Here's something you probably didn't think about. Do you remember when I told you about the big data breach at the mega-popular affair site AshleyMadison? In that hack, 50 million user accounts were compromised - email addresses and emails, customer records, credit card numbers, and physical addresses, all stolen and threatened to be leaked by a group called The Impact Team ... for 50 MILLION people!
While that breach is exposing more than 50 million cheating spouses worldwide, it's also exposing some more sensitive information regarding our national security. The folks over at Venture Beat did the math and if we assume that only half of those 50 million cheaters are Americans, the breach will expose an estimated:
- 1,250 federal and state elected officials
- 2,500 FBI employees
- 2,500 NSA employees
- 2,175 full-time nuclear power plant workers
- 3,500 TSA employees
- 25,000 DHS employees
- 35,000 local elected officials
- 60,000 people with top secret security clearance
Keep in mind that these are just rough estimates, but the thought is still scary. If one hacker group that nobody had ever heard of before can bring down this many people in important roles with the federal government, imagine what else is possible. Once just one of these's people's credentials are stolen, an entire wealth of sensitive information could also be leaked.
It's also scary to think that funding for cybersecurity will exceed $3 billion this year, but it's still a game of catch up at this point.
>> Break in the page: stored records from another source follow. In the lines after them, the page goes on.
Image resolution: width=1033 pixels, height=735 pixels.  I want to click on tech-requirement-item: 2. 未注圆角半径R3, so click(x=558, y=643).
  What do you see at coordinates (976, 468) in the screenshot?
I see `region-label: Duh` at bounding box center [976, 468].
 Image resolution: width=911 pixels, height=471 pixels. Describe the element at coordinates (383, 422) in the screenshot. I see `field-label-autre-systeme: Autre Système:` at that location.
No matter who you are, "we are only as secure as the least secure site."
So what should we do? According to the VentureBeat, investing in cybersecurity is a start, but it's not the only piece to the puzzle. We also need a cultural solution to our cultural problem. Therefore, we need to redefine our concept of what's personal or private. "Plenty of other Western nations, particularly France, have a much more open mind about the sorts of things that here in the U.S. are fodder for blackmail."
And it's that line of thinking that's opening the door for a new type of hacking on the social engineering front: shaming. Why bother with a brute force attack when you could bring down a company like AshleyMadison with some good old-fashioned shame?
The Verge sums it up perfectly: "If we want to craft a credible defense against cyber terrorism, we need to attack it from all fronts. We need to continue investing in counter measures, but we also need to recognize that 20th century concepts of personal privacy place us all at risk in a 21st century world. Shame might be the strongest weapon our nation’s enemies can wield against us."